A agência Moody's considera que o regresso de Portugal aos mercados será agora mais difícil, mas que no rating dado a Portugal já é assumido com grande probabilidade a necessidade de um segundo resgate.

«A Moody's está a acompanhar os desenvolvimentos políticos em Portugal. Claramente, a demissão ministerial cria incerteza política e incerteza sobre o curso da política orçamental daqui em diante. A capacidade de Portugal de regressar aos mercados de capitais como planeado é também mais incerta na atual conjuntura», afirma Kathrin Muehlbronner, analista que segue Portugal e vice-presidente da agência de notação financeira, cita a Lusa.

A analista diz também que a próxima revisão do Programa de Assistência Económica e Financeira (que ainda tem início marcado para 15 de julho) será muito importante para a agência, que mantém ainda o rating [avaliação] de Portugal no terceiro nível após a chamada escala de investimento, no qual a dívida já é considerada como «lixo».

A Moody's diz que a nota que dá à dívida pública portuguesa já reflete as dificuldades de implementação inerentes ao programa de consolidação orçamental e de reformas estruturais e que «sempre assumiu uma grande probabilidade de Portugal poder precisar de mais apoio externo para além do atual programa».

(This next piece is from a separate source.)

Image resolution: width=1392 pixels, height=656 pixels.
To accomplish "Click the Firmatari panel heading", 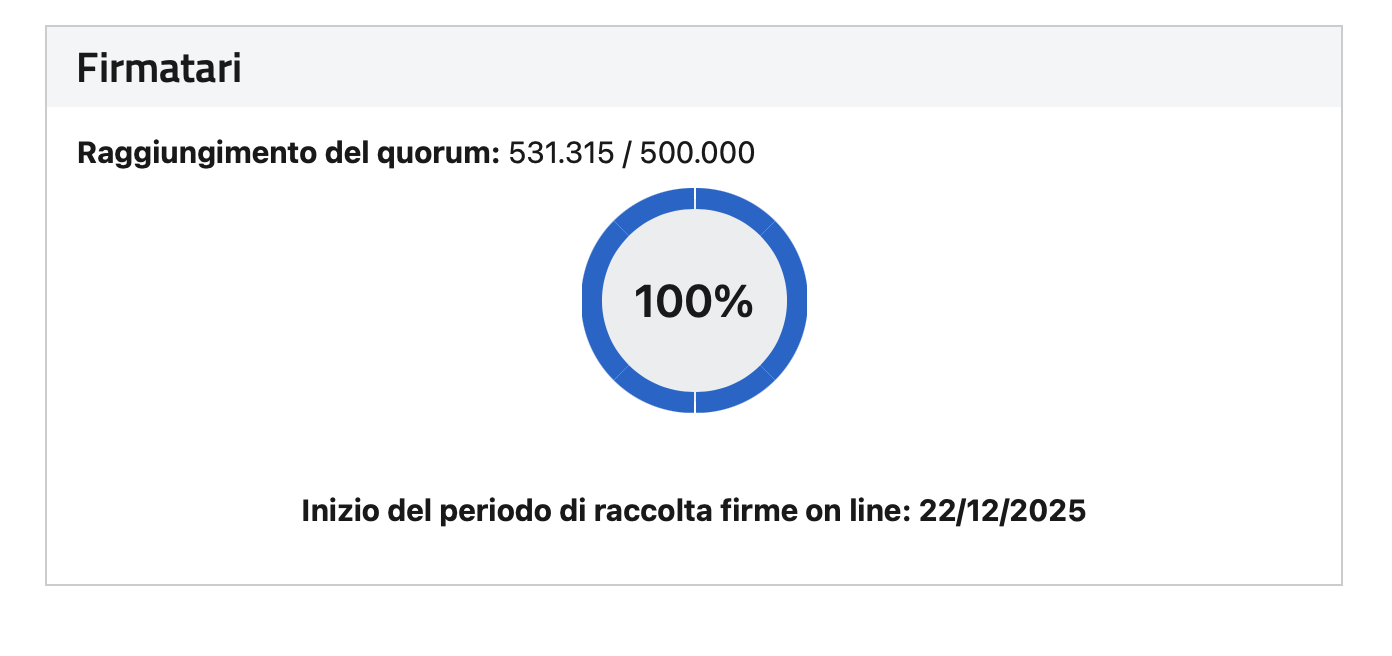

Pedro Passos Coelho anunciou na terça-feira que tenciona manter-se como primeiro-ministro, numa declaração ao país, feita na sequência do pedido de demissão de Paulo Portas do cargo de ministro de Estado e dos Negócios Estrangeiros.

Na mesma declaração, o primeiro-ministro disse que não aceitou o pedido de demissão de Paulo Portas, pelo que não propôs a exoneração ao Presidente da República do ministro dos Negócios Estrangeiros.

Pedro Passos Coelho comunicou a intenção de esclarecer as condições de apoio político ao Governo de coligação com o CDS-PP e o sentido da demissão do ministro Paulo Portas.